Singer-songwriter Rosanne Cash took part in a fundraiser Thursday evening at the Arkansas Governor's Mansion in Little Rock to benefit the ongoing restoration of her father Johnny Cash's boyhood home in Dyess, Arkansas.
Gov. Asa Hutchinson invited her to hold the event there, calling the Cash house, which has been turned into a museum, "a great asset for the state." Arkansas State University bought the dilapidated home in 2011, carefully restoring it to how it looked when Johnny Cash lived there with his parents and siblings.
The Cash family was one of 500 who applied and were accepted to live in the Dyess Colony in east Arkansas, which was a planned community, created as part of a depression-era New Deal program for farmers. Each family was provided 20 or 40 acres of land, a house, outbuildings and everything they needed to farm, using later earnings to repay the government.
Ray and Carrie Cash moved into the home with their children in 1935, and in an interview with KUAR Thursday, Rosanne Cash said the day they arrived was forever seared in her father's mind.
"He said that his first memory was of going into this new home that really saved their lives, that the government had provided, and that there were five empty cans of paint sitting in the front room. I put that right into a song I wrote called 'The Sunken Lands.' The first line is 'Five cans of paint."

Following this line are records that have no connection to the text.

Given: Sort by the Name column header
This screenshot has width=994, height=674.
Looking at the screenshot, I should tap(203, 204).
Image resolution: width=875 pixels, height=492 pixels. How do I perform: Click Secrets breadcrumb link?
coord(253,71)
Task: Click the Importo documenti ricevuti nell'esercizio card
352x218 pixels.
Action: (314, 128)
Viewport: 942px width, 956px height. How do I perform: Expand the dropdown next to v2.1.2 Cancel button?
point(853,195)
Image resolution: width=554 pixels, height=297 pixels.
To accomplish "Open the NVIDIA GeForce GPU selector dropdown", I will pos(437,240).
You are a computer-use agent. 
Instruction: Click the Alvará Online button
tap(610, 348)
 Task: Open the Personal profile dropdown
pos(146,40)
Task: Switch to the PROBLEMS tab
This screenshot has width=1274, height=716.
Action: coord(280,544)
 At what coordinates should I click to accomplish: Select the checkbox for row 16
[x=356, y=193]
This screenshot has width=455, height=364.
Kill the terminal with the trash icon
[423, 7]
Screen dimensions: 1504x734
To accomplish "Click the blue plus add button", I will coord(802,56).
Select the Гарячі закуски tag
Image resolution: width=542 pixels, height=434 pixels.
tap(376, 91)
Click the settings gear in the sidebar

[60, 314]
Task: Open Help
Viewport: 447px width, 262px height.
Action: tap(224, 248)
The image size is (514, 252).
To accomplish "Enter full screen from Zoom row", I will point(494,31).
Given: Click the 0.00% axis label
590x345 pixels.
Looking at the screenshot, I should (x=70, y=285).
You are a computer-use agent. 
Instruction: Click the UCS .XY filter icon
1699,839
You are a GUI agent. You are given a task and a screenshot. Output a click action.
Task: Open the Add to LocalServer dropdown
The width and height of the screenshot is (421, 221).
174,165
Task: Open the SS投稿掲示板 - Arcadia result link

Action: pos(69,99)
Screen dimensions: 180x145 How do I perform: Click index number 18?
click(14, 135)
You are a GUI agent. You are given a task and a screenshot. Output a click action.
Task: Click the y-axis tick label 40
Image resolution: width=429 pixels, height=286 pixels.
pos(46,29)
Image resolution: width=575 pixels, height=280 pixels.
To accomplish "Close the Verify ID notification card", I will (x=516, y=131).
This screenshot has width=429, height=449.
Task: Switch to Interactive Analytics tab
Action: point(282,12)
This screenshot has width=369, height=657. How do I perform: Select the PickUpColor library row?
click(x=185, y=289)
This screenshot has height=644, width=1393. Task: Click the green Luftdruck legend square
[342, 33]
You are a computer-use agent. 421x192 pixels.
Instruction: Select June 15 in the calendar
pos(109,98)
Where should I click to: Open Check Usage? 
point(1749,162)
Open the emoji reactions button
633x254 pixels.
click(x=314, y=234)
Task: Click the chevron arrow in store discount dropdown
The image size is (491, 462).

The song was included in Rosanne Cash's 2014 album The River & the Thread, which won three Grammy Awards the following year. Several of the songs were inspired by her learning more about her father and grandparents' experiences in Dyess through the restoration project.
Johnny Cash moved away from the community when he enlisted in the military and his parents left in the 1950s. The house was then lived in by various people for more than half a century until ASU's Arkansas Heritage Sites program bought it after getting the backing of the Cash family.
"When Arkansas State University came to us, to the family and said we want to do this, I immediately said yes. We all said yes because we knew it would be important to my dad," Rosanne Cash said.
"He always talked about where he grew up and was so proud of it, and he had even written a letter to my mother from the Air Force saying every rock, every stone, every inch of dirt is important to me from that place, from Dyess and it was part of who he was. So many of the songs he wrote came from there, 'Pickin' Time,' 'Five Feet High and Rising,' and we just felt that it would honor him in a way that meant something to him."
By the time the restoration finally got underway the house was in poor shape.
"It was almost to the ground, it was falling apart. They got it just in time, seriously," Cash said.
The renovation included lifting the home onto the back of a truck so that the gumbo soil underneath, which would constantly shift causing home foundations to become unlevel, could be replaced. Layers of wall coverings and linoleum were removed, with officials saying much of the original material was still underneath.
The restored house was opened to the public after a dedication ceremony on August 16, 2014. In the first year, Dr. Ruth Hawkins, who has been overseeing the project for ASU, says about 10,000 people visited from 35 countries.
"Not only is the exterior and the frame restored, but they have meticulously furnished the house in period furnishing. Some of the things my grandparents actually had, my aunt and uncle, the last two survivors who lived in that house, have given to the project," Rosanne Cash said.
"My sisters and I have also donated many things to the museum that's now in the Administration Building, including my dad's Air Force trunk and his prom booklet where he had all his friends sign the booklet, report cards, letters. So the house itself is like time travel. When you walk in you feel like you could be in 1940."
An old theater building on the Dyess town circle, which until recently had been little more than the front facade propped by two-by-fours, has been rebuilt and will soon begin serving as a visitor's center. The original theater is where Johnny Cash saw movies as a boy, later sold popcorn and where his younger brother Tommy worked as a projectionist. A grant from the Arkansas Natural and Cultural Resources Council covered that part of the project. Hawkins says the building will include a gift shop, show an orientation film and be where people can buy tickets to see the house.
"Now the next phase will be putting all of the outbuildings back at the Cash home, at the farmstead there, so we're looking at building back the barn, putting back a smokehouse, a chicken coop and even an outhouse," Hawkins said.
The fundraiser Thursday evening at the Governor's Mansion will help fund that final phase in the master plan. Work on the house itself was funded in large part through annual benefit concerts hosted at ASU beginning in 2011, which have featured Rosanne Cash, Willie Nelson, George Jones, Kris Kristofferson, Rodney Crowell and many others.
Even before work to restore the house got underway, fans have long sought out the place where Cash grew up, some after visiting Rock and Roll landmarks like Sun Records in Memphis, where Cash made his first recordings. His first single "Cry, Cry, Cry" was released about a month after Rosanne Cash was born.
She notes that her dad's home sometimes then leads visitors to other landmarks. "They go on and go down into the Delta and they see where B.B. King came from and they see where Howlin' Wolf sat on a juke joint porch and they may go on to see William Faulkner's house in Oxford, Mississippi. The Delta and this part of the world is so rich in music and literature and history. I think people around the world are fascinated by it."